- 题意: 一个完全联通的有向图,要经过每一条边一次,访问路径由经过的节点组成,节点可以经过多次。输出“字典序最小的”路径中l,r之间的节点值。
- 题解: 要相信这类题一定有什么规律,且规律无论n的大小都满足。所以要先从n较小的情况下总结规律。本题就是最小路径类似 (以n=4为例)"1 2 1 3 1 4 2 3 2 4 3 4 1".
#include<iostream>
#include<cstdio>
#include<cstring>
#include<algorithm>
#include<cmath>
#include<map>
#include<queue>
#include<vector>
#include<string>
#include<fstream>
using namespace std;
#define rep(i, a, n) for(ll i = a; i <= n; ++ i)
#define per(i, a, n) for(ll i = n; i >= a; -- i)
typedef long long ll;
const int N = 3e6 + 105;
const int mod = 998244353;
const double Pi = acos(- 1.0);
const int INF = 0x3f3f3f3f;
const int G = 3, Gi = 332748118;
ll qpow(ll a, ll b) { ll res = 1; while(b){ if(b) res = (res * a) % mod; a = (a * a) % mod; b >>= 1;} return res; }
ll gcd(ll a, ll b) { return b ? gcd(b, a % b) : a; }
//
ll T, l, r, n;
ll sum[N];
void print(ll base,ll st, ll et){
rep(i,st,et){
if(i & 1) printf("%lld ",base);
else printf("%lld ", i / 2 + base);
}
}
int main()
{
scanf("%lld",&T);
while(T --){
scanf("%lld%lld%lld",&n,&l,&r);
ll flag = 0;
sum[0] = 0;
rep(i,1,n - 1)
sum[i] = sum[i - 1] + 2ll * (n - i);
if(r > sum[n - 1]){
flag = 1;
if(l == r){
printf("1\n");
continue;
}
r --;
}
ll lt = 0, rt = 0;
rep(i,1,n){
if(sum[i] >= l && !lt) lt = i;
if(sum[i] >= r && !rt) rt = i;
}
l = l - sum[lt - 1];
r = r - sum[rt - 1];
if(lt == rt){
print(lt,l,r);
}
else{
print(lt, l, 2ll * (n - lt));
ll top = lt + 1;
while(top < rt){
print(top,1,2ll * (n - top));
top ++;
}
print(rt,1ll,r);
}
if(!flag) printf("\n");
else printf("1\n");
}
return 0;
}

** 任务清单 **
**1)** 根据这篇有向图路径题解回答：
(a) 题意要求每一条边经过几次？
(b) 题解以 n 等于几为例写出最小路径？
(c) 代码里常量 mod 的值是多少？
**2)** 请抄录这篇有向图路径题解中的一段，一字不改：从含有“- 题解: 要相信这类题一定有什么规律,且规律无论n的大小都满足。所以要先从n较小的情况下总结规律。本题就是最小路径类似”的那几个字开始，抄到“i = a; i <= n; ++ i)”为止。
这些记录取自另一个来源。

** 数据记录 **
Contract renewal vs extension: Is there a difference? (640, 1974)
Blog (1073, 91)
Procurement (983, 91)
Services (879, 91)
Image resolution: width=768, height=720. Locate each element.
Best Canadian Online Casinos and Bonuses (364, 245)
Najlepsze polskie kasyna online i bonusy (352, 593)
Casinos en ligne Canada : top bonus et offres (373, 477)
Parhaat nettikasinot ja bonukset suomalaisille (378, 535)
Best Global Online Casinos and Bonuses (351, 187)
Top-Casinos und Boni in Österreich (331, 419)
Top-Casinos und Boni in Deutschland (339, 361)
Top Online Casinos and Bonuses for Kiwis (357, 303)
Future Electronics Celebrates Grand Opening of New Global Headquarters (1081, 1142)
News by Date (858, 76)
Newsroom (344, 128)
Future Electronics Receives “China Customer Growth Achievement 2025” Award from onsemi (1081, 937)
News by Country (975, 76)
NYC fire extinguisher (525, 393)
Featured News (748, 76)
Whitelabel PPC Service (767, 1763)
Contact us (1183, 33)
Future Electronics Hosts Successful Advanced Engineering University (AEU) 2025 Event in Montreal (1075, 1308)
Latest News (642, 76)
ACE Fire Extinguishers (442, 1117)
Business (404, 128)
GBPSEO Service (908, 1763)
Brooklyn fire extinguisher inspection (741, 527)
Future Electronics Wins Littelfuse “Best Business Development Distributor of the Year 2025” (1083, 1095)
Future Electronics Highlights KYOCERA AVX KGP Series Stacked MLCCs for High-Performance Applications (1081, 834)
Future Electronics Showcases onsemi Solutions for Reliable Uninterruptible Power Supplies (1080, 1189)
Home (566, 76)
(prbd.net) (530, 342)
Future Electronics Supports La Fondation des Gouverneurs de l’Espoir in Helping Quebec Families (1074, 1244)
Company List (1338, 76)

** 参考答案 **
**1)**
(a) 一次。
(b) n=4。
(c) 998244353。

**2)**
- 题解: 要相信这类题一定有什么规律,且规律无论n的大小都满足。所以要先从n较小的情况下总结规律。本题就是最小路径类似 (以n=4为例)"1 2 1 3 1 4 2 3 2 4 3 4 1".
#include<iostream>
#include<cstdio>
#include<cstring>
#include<algorithm>
#include<cmath>
#include<map>
#include<queue>
#include<vector>
#include<string>
#include<fstream>
using namespace std;
#define rep(i, a, n) for(ll i = a; i <= n; ++ i)